Curious about how exactly headaches happen, I visited my friend Samantha Gizerian. She’s a brain scientist at Washington State University.
It turns out the brain doesn’t have sensors or receptor cells for pain. It’s the reason a lot of patients can be awake and even talk during brain surgery.
Headaches most often happen when sensors or receptor cells in your skin, head or neck, send a message to the brain. There, the brain helps you translate the message into a feeling of pain.
It happens with the help of the central nervous system, the network of your brain, spinal cord, and a whole lot of nerves in your body. It’s all part of what allows you to sense your world.
You’ve done some great research in finding out that the humans and insects have some similar anatomy. Of course, there’s also quite a lot of differences. Insects do not have pain receptors like we do.
Even though they don’t have these same receptors, there’s still the question of whether they experience pain or some kind of headache. Good science takes collaboration, so I also visited fellow scientist Jenny Glass.
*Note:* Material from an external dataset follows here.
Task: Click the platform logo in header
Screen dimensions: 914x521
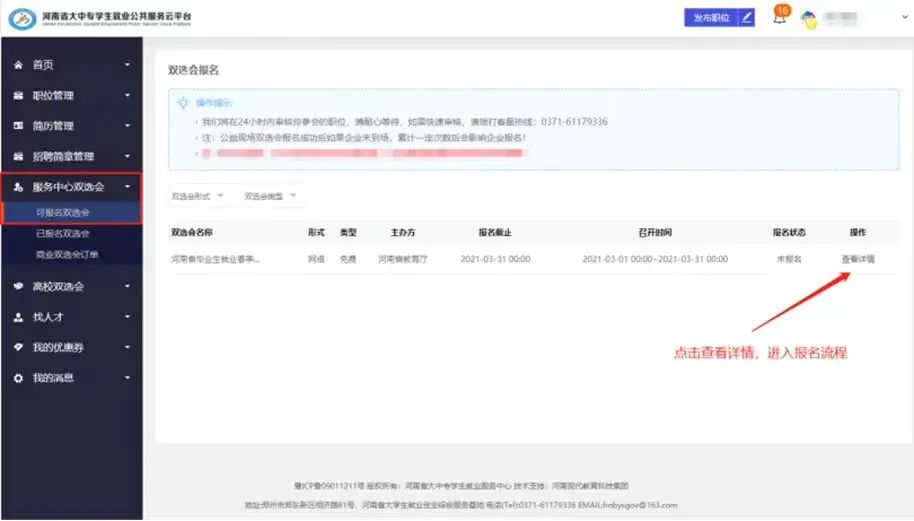Action: (22, 19)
She’s a scientist at WSU who studies insects.
She explained that while insects don’t have these particular kinds of pain receptors, they do respond to things in their environment with touch, smell, taste, vision, and chemical signals.
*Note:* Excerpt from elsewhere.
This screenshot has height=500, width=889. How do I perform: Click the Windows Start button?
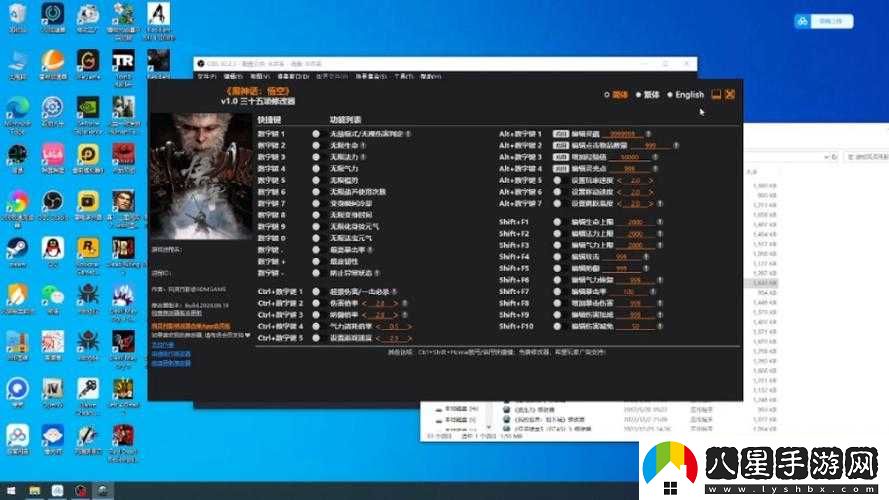[x=12, y=491]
Some insects scurry or roll away from whatever might be harming them. It’s often an automatic response that helps them survive.
Many studies have shown that insects are capable of learning from their experiences. They know to avoid certain situations that might be harmful.
Glass explained that there are still a lot of questions when it comes to whether or not this response or learning translates to feeling pain, effort, or injury. The research doesn’t yet have a clear answer.
“But Joseph is onto something as many scientists are looking into the consciousness, or awareness, of insects and other animals,” Glass said.
Who knows, maybe one day you’ll be a scientist who helps us investigate big questions like this one. In fact, continuing to explore this question might just change the way some of us think about ants and other animals. Either way, we can all agree, you ask a very compassionate question.